There's more than a little scheming going on in The Nameless Dead, the fourth, and last, book in author Paul Johnston's Matt Wells series. Following their involuntary assassination attempt on the President of the United States, British crime novelist Matt Wells and his pregnant girlfriend, London Metropolitan Detective Chief Superintendent Karen Oaten, are being held by the FBI. As their activities were the result of a mind control experiment performed by a Neo-Nazi group, the FBI is working on deprogramming Wells and Oaten.
Of course things wouldn't be any fun if it was that simple. So when bodies begin turning up killed in a gruesome ritualistic manner reminiscent of that Neo-Nazi group, the FBI gets the bright idea to use Wells' programming to their advantage and turn him loose to hunt down the group's leader, Heinz Rothmann, the man responsible for Wells and Oaten's predicament. As you'd expect, things don't quite go as planned.
What plays out is another wonderfully, deliciously twisted Paul Johnston special. With virtually any other author the sheer volume of activity going on in The Nameless Dead (we also have a vengeful former lover who happens to be a world-class assassin, a satanic cult, and the continuing Manchurian Candidate-esque elements) would be near impossible to handle, but not only does Johnston do so, he does it with impressive ease. Taking elements of a traditional thriller (the FBI /hero working to stop a criminal plot), horror (satanic cults, graphically detailed ritual murders), and scientific experimentation (mind control) and mashing them all together, Johnston has cornered the market on some of the most creatively intense storytelling you'll ever read.
Johnston does provide enough information in The Nameless Dead that reading the previous books in the series is not necessary, though I do think having read its immediate predecessor, Maps of Hell, at the very least will enhance your enjoyment. As with the previous books in the series, the science behind events (in this case the mind control experimentation) is explained in believable detail, and the history behind the activities of Heinz Rothmann is equally well and thoroughly presented.

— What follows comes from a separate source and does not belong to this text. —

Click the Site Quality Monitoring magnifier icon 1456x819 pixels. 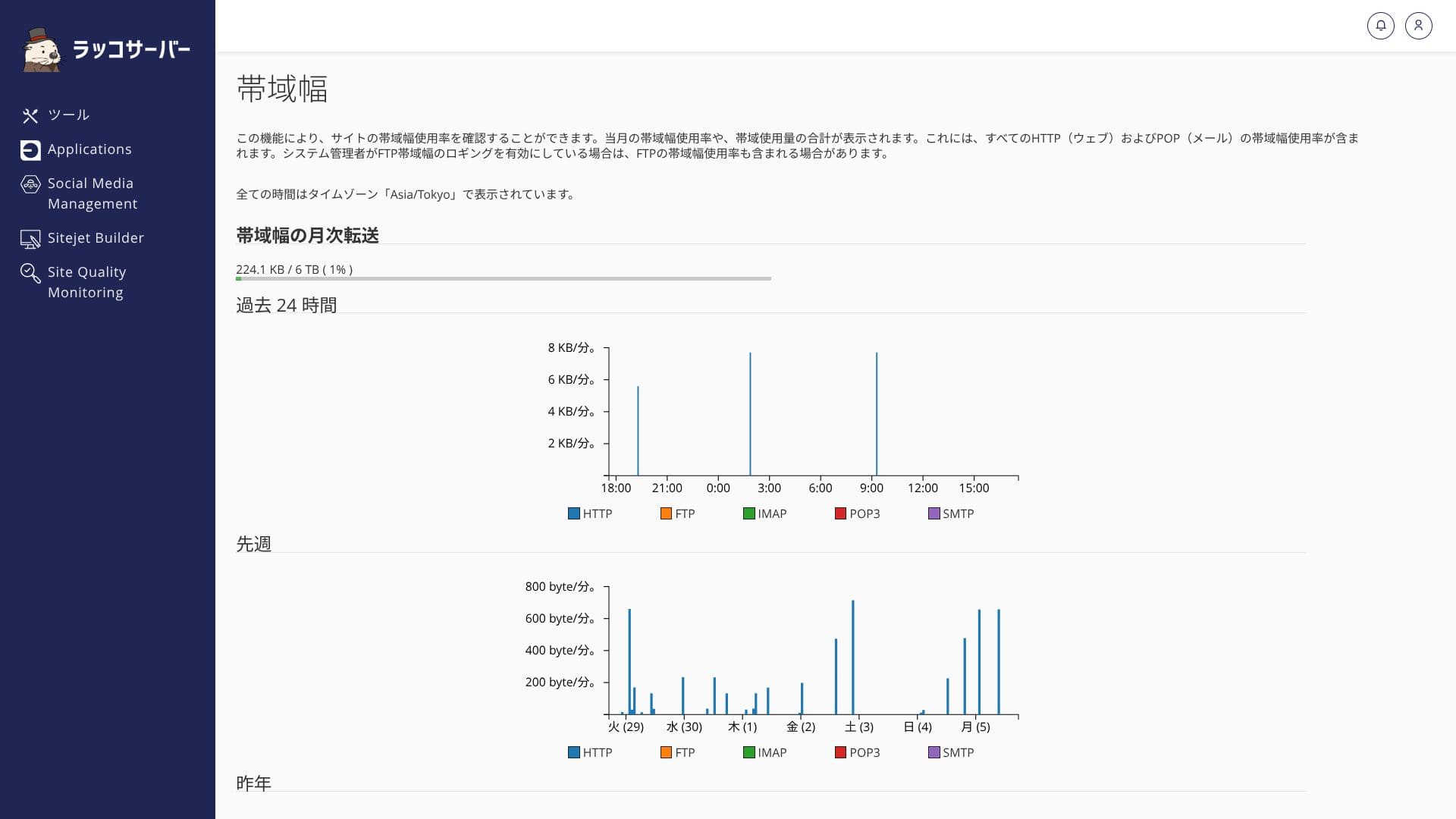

There is also a healthy dose of dark humor laced throughout the story, never more evident than in the breakneck final quarter of the book, allowing Wells to move forward through unbelievably grim circumstances with a sort of gallows humor.
Perhaps the most impressive feat Johnston manages to pull off, however, is the marvelous blurring of the lines of morality for each character. Just when you think Wells is a man motivated by justifiable rage and "pure" intentions he does something that pushes the boundaries of acceptable, while at the same time you'll find a ruthless assassin doing things that will make you question just how ruthless they really are. Where does a search for justice cross the line and become a quest for revenge? When does a seemingly unjustifiable act of violence become an acceptable (if pro-active) act of self-defense/preservation? Johnston constantly challenges the reader to question the very core concepts of "good" and "evil" as played out under continuously shifting circumstances of threat and loss.
Johnston's books are no place for the timid or those unwilling to deal with a story more complicated than a paint-by-numbers thriller, but if you're willing to take a step - or three - somewhat off the beaten path I guarantee you'll be hard-pressed to find a more satisfyingly challenging and enjoyable read.